What you will do: In the discussion of LCD image retention below, retype word for word the stretch that starts with "I filed the" and finishes with "display panel types.".

I get emails all the time about it, and you can see numerous reviews here: http://itunes.apple.com/us/app/stopwatch+-timer-for-gym-kitchen/id518178439?mt=8
Apple can not advise me. I sent an email to appreview, and I was told to file a technical support request (DTS). When I filled the DTS, they told me it was not a code issue, and when I further asked for help from DTS, a "senior manager" told me that this was not an issue Apple knew about. He further advised me to file a bug with the Apple Radar bug tracker if I considered it to be a real issue.
I filed the Radar bug a few weeks ago, but it has not been acknowledged. Updated radar link for Apple employees, per commenter's notes rdar://12173447
It's not really a "burn in" on a non-CRT display, but there can be an image persistance/retention issue on some LCD display panel types.
One way to avoid both is to very slowly drift your image around, much more slowly than a screen saver. If you move your clock face around a small amount and very slowly (say several minutes to make a full circuit of only a few dozen pixels), the user may not even notice this happening. But this motion will blur all fine lines and sharp edges over time, so even if there is a persistance, the lack of sharp edges will make it harder to see.
Added:
There is also one (unconfirmed) report that flashing pixels at the full frame rate may increase the possibility of this problem. So any in-place text/numeric updates should happen at a more humanly readable pace (say 5 to 10 fps instead of 30 to 60 fps), if repeated for very long periods of time. The app can always update the ending number to a more accurate count if necessary.
"Burn in" is due to phosphor wearing in CRTs. LCDs cant have burn in since they dont use phosphor.
More likely it is image retention/Image Persistence. An image can remain 'stuck' on the screen for up to 48 hours. Usually it shouldnt last that long so it may be a defect in their hardware too. MacRumors has a thread about iPad image retention, it discusses this very issue. As for a solution, there is nothing you can do about the actual screen because its a just how LCD's work. What I would try if you are still concerned is using more subtle colors. Unless something is actively changing the pixels (think screen saver) you arent going to be able to completely eliminate the problem.

Source material:
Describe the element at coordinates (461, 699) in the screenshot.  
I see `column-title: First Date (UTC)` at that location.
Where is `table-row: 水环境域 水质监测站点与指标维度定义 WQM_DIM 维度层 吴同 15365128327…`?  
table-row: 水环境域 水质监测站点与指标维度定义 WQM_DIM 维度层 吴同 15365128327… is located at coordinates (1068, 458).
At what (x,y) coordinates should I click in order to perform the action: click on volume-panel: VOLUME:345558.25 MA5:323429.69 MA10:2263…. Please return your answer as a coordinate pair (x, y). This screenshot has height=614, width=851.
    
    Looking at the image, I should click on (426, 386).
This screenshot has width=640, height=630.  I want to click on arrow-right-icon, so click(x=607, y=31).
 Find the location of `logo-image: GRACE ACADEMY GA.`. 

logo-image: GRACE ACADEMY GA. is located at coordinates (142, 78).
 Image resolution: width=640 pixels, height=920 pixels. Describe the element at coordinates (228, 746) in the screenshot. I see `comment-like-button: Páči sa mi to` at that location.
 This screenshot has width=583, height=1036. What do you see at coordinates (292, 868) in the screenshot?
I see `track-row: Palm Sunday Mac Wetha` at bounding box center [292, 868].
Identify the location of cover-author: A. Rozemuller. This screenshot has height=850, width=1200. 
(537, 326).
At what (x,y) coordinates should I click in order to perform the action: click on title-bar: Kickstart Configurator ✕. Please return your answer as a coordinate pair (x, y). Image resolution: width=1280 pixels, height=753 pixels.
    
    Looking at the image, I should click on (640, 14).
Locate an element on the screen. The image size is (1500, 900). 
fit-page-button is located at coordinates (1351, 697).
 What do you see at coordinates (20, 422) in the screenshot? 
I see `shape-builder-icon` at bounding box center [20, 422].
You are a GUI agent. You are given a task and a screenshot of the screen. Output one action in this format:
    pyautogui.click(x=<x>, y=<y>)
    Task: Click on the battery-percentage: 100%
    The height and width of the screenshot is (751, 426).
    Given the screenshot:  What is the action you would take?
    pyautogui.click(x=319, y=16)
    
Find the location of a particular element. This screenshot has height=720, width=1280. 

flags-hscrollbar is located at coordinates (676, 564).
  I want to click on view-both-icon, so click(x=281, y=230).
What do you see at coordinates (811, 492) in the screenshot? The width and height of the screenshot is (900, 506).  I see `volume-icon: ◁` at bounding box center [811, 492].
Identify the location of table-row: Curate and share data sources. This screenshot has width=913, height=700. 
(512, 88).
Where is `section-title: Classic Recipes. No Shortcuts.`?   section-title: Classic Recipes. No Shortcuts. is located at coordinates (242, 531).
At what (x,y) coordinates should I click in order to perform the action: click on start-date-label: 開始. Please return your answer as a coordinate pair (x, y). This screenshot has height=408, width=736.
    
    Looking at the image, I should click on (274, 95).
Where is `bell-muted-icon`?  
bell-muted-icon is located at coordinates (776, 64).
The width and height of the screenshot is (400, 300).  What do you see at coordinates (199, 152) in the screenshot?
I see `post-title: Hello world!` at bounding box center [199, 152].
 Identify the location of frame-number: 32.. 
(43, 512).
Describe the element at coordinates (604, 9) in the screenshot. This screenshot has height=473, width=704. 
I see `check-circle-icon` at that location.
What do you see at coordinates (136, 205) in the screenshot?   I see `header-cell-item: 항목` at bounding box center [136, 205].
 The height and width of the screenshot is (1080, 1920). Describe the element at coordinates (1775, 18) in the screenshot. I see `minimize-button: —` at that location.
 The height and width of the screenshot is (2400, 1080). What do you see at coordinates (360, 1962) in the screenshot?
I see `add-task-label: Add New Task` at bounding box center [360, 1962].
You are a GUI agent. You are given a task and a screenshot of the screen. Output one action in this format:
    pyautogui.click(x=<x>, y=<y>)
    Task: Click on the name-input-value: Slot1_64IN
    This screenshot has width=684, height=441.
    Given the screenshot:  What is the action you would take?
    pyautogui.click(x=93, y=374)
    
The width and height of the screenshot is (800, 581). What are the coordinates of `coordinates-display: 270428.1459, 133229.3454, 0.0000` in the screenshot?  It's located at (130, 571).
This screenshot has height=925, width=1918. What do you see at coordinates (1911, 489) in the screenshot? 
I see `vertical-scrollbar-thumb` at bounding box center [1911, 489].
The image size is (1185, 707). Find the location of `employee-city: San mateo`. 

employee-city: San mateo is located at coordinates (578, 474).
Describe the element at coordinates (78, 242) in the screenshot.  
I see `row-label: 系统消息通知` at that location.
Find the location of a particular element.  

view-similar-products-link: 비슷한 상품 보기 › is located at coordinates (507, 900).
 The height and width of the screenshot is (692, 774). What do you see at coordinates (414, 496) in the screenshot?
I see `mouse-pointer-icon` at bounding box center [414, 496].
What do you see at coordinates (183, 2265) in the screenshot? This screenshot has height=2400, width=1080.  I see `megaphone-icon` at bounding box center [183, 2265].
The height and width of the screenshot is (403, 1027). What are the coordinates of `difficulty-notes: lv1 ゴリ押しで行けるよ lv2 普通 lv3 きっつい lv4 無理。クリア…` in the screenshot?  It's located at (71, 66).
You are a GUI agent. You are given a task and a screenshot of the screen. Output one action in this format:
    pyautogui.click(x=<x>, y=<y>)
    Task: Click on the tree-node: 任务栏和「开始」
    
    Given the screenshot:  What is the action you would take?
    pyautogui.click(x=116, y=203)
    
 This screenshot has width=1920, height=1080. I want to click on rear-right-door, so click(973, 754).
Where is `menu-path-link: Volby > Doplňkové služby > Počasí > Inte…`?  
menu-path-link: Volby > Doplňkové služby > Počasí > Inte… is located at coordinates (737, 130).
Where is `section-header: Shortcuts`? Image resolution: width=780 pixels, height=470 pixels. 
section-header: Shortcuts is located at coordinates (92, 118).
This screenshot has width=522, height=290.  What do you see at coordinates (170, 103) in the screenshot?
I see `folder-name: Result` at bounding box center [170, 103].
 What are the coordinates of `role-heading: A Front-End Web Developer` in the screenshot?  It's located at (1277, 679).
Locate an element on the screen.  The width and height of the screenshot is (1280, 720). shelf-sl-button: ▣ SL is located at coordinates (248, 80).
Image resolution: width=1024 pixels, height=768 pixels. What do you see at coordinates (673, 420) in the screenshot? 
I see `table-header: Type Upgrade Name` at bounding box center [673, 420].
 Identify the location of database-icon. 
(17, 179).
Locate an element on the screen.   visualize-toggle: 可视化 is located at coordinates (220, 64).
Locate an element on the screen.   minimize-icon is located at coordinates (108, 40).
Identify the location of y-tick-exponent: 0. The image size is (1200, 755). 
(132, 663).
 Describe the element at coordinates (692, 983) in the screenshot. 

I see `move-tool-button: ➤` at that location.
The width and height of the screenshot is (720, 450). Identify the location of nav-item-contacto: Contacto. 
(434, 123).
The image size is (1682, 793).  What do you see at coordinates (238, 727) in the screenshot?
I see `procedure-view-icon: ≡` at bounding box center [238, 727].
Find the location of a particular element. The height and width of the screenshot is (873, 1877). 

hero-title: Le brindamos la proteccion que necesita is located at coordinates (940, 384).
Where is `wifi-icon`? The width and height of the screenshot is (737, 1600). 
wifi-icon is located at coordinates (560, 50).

Expected output:
I filed the Radar bug a few weeks ago, but it has not been acknowledged. Updated radar link for Apple employees, per commenter's notes rdar://12173447
It's not really a "burn in" on a non-CRT display, but there can be an image persistance/retention issue on some LCD display panel types.